__Text section__
········

Background: Delirium is associated with a significantly increased risk of postoperative morbidity and mortality. Furthermore, delirium has been associated with an increased risk of prolonged cognitive deficits and accelerated long-term cognitive decline. To date, experimental interventions for delirium have mainly focused on alternative pharmacologic and behavioral strategies in the postoperative period. Few studies have examined whether proactive strategies started before surgery can prevent delirium or reduce its sequelae. Neurocognitive training programs such as Lumosity have been shown to be effective in increasing cognitive performance in both elderly healthy volunteers and patients suffering from a myriad of acute and chronic medical conditions. When initiated in the preoperative period, such training programs may serve as interesting and novel patient-led interventions for the prevention of delirium and postoperative cognitive decline (POCD). We hypothesize that perioperative neurocognitive training is feasible in the older cardiac surgical population and are testing this hypothesis using a randomized controlled design.
Methods: The Prevention of Early Postoperative Decline (PEaPoD) study is a randomized, controlled trial with a target enrollment of 45 elderly cardiac surgical patients. Subjects will be randomized in a 1:1 ratio to undergo either at least 10 days of preoperative neurocognitive training, continued for 4 weeks postoperatively, or usual care control. The primary outcome, feasibility, will be assessed by study recruitment and adherence to protocol. Secondary outcomes will include potential differences in the incidence of postoperative in-hospital delirium and POCD up to 6 months, as determined by the Confusion Assessment Method and the Montreal Cognitive Assessment.
Discussion: PEaPoD will be the first trial investigating the use of perioperative cognitive training to potentially reduce delirium and POCD in the cardiac surgical population. Information gleaned from this feasibility study will prove valuable in designing future efficacy studies aimed at determining whether this low-risk, patient-led intervention can reduce serious postoperative morbidity.
Trial registration: ClinicalTrials.gov, NCT02908464 . Registered on 21 September 2016.
Keywords: Cardiac surgery; Confusion Assessment Method; Delirium; Montreal Cognitive Assessment; Neurocognitive training; Postoperative cognitive decline.

········

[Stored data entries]
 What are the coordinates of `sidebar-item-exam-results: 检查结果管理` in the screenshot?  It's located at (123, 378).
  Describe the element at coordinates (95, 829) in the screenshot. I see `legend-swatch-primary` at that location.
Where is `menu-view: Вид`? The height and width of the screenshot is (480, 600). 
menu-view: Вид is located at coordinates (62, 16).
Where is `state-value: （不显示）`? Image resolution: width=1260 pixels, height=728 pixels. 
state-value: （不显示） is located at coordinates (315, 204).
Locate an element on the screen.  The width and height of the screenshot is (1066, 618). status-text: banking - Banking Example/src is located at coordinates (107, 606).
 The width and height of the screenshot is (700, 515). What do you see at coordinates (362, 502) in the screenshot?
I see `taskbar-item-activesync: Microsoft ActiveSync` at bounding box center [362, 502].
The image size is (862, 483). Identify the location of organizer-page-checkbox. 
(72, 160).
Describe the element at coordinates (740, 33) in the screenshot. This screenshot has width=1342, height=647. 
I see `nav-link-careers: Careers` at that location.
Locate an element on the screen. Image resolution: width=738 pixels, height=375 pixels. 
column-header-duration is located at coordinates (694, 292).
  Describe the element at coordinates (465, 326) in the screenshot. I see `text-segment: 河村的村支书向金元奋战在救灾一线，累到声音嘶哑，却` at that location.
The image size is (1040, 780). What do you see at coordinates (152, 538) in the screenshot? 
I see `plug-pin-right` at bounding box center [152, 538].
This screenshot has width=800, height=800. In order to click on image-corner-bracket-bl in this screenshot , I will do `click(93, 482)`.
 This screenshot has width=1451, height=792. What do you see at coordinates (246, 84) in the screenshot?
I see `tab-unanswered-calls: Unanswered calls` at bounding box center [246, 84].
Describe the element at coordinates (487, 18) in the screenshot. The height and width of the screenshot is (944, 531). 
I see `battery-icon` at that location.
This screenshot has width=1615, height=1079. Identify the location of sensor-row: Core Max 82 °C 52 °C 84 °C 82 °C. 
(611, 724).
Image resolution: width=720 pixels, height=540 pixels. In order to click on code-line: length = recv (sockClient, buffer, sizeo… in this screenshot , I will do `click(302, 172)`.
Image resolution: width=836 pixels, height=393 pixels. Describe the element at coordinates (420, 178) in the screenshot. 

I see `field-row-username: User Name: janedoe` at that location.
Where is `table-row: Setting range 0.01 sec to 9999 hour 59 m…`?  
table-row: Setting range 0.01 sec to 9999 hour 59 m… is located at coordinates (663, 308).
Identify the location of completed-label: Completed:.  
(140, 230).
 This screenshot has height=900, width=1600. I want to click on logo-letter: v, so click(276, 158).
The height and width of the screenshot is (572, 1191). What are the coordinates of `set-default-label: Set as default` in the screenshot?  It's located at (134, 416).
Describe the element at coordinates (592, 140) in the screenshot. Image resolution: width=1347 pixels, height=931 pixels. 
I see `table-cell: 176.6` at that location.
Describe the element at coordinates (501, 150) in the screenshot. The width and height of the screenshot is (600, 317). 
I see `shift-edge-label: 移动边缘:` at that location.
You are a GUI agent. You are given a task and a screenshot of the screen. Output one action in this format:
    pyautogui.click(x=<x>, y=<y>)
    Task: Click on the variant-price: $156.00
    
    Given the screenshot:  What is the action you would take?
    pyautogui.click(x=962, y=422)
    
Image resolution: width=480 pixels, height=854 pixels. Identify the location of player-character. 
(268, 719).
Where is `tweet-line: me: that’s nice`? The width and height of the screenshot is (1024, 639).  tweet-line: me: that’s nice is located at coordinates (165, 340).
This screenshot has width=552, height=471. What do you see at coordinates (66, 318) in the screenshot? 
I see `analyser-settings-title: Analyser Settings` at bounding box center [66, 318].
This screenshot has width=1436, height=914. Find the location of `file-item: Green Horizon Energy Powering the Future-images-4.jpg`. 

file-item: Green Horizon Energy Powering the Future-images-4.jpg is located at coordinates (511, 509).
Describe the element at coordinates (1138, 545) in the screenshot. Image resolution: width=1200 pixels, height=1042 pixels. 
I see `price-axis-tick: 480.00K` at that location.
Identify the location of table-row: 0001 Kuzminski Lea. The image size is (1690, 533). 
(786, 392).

········

__Apply what you read__
[A] According to the study abstract, how many patients does the PEaPoD trial aim to enroll?
[B] Rewrite the paragraph of the study abstract that begins "Methods: The Prevention of Early Postoperative Decline" as a short bulleted list that keeps its main facts.

__Activity answers__
[A] 45 elderly cardiac surgical patients.

[B]
- Design: a randomized, controlled trial (the PEaPoD study) with a target enrollment of 45 elderly cardiac surgical patients.
- Groups: 1:1 randomization to either usual care control or neurocognitive training for at least 10 days before surgery and 4 weeks after.
- Primary outcome: feasibility, assessed by recruitment and adherence to protocol.
- Secondary outcomes: differences in postoperative in-hospital delirium and in POCD up to 6 months, measured with the Confusion Assessment Method and the Montreal Cognitive Assessment.